## TASK
Could you extract the full article below on the NTSB's lithium battery recommendations, word for word?

Start of TEXT

NTSB throws another monkey wrench at lithium battery issue

ToTheRescue_IMG2The U.S. National Transportation Safety Board has chimed in on the ongoing lithium battery debate. On Tuesday of this week, it recommended that lithium batteries be physically separated from other flammable materials carried as cargo, and to establish maximum loading density requirements designed to restrict the quantities of lithium batteries and flammable, hazardous materials on board an aircraft.

The board made these recommendations after analysis of the July 28, 2011, in-flight fire and crash of Asiana Airlines Flight 991, which went down about 80 miles west of South Korea’s Jeju International Airport. The NTSB was involved in the investigation, which was headed by the Republic of Korea’s Aviation and Railway Accident Investigation Board.

The recommendations were made before the Pipeline and Hazardous Materials Safety Administration, which can’t generally issue regulations for the safe transportation of lithium cells and batteries that are more restrictive than international regulations. However, if it finds credible evidence of a deficiency in the international regulations, the U.S. Congress has given PHMSA authority to act.

End of TEXT
Start of RECORD EXTRACTS

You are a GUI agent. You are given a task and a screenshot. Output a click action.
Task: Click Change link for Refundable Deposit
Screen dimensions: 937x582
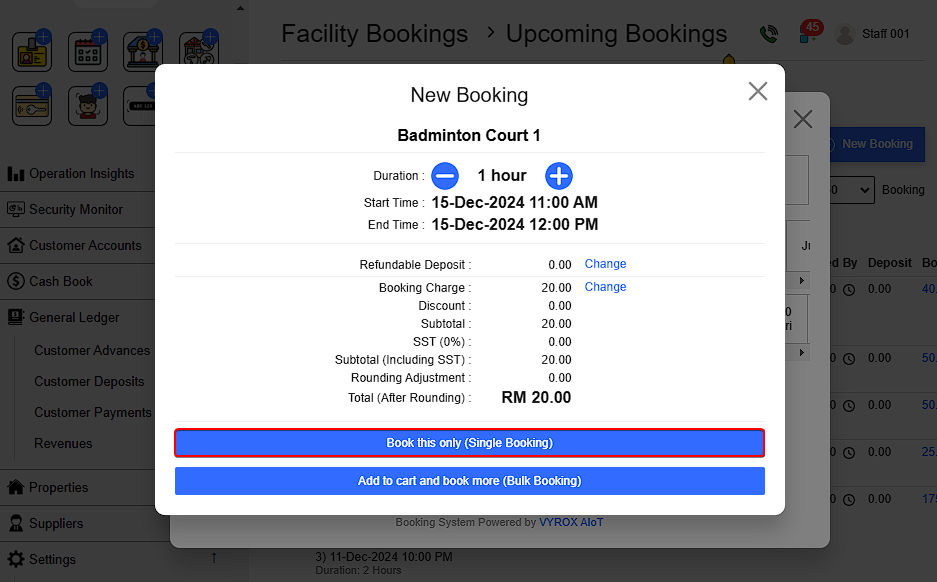pyautogui.click(x=605, y=264)

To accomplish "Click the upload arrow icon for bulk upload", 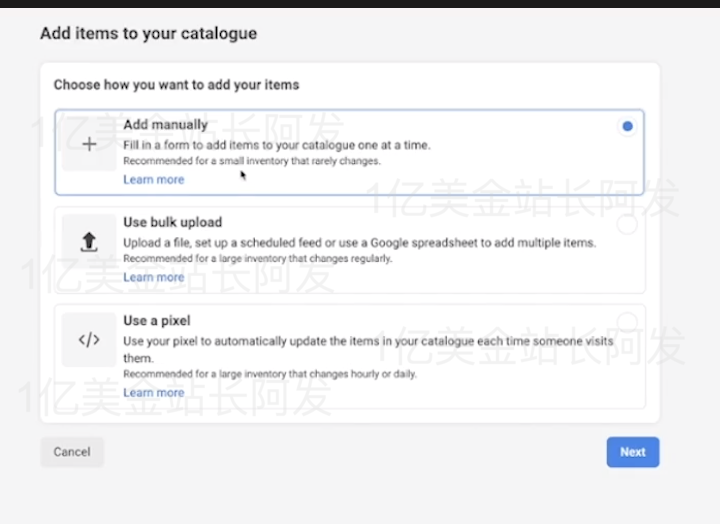I will 89,241.
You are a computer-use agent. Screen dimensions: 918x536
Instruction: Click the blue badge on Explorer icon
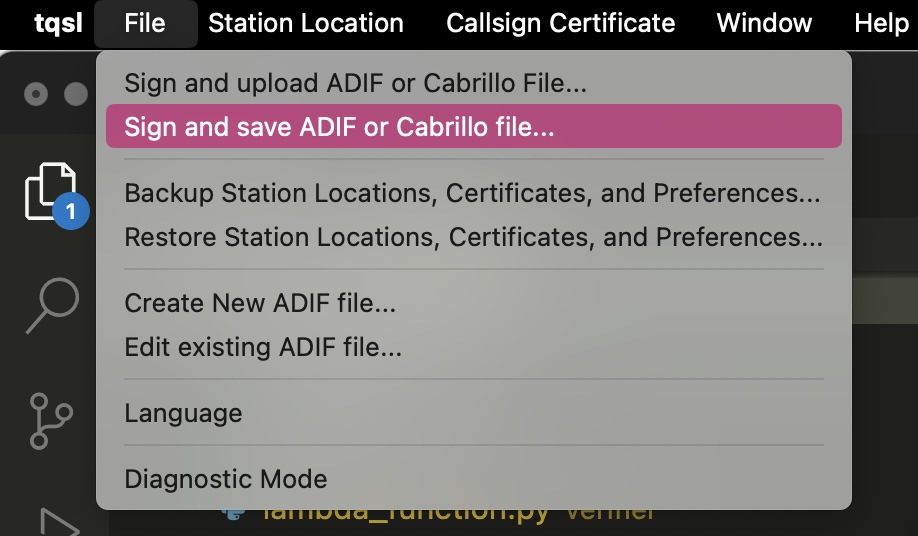[71, 211]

End of RECORD EXTRACTS

## REPLY TO THE TASK
NTSB throws another monkey wrench at lithium battery issue

ToTheRescue_IMG2The U.S. National Transportation Safety Board has chimed in on the ongoing lithium battery debate. On Tuesday of this week, it recommended that lithium batteries be physically separated from other flammable materials carried as cargo, and to establish maximum loading density requirements designed to restrict the quantities of lithium batteries and flammable, hazardous materials on board an aircraft.

The board made these recommendations after analysis of the July 28, 2011, in-flight fire and crash of Asiana Airlines Flight 991, which went down about 80 miles west of South Korea’s Jeju International Airport. The NTSB was involved in the investigation, which was headed by the Republic of Korea’s Aviation and Railway Accident Investigation Board.

The recommendations were made before the Pipeline and Hazardous Materials Safety Administration, which can’t generally issue regulations for the safe transportation of lithium cells and batteries that are more restrictive than international regulations. However, if it finds credible evidence of a deficiency in the international regulations, the U.S. Congress has given PHMSA authority to act.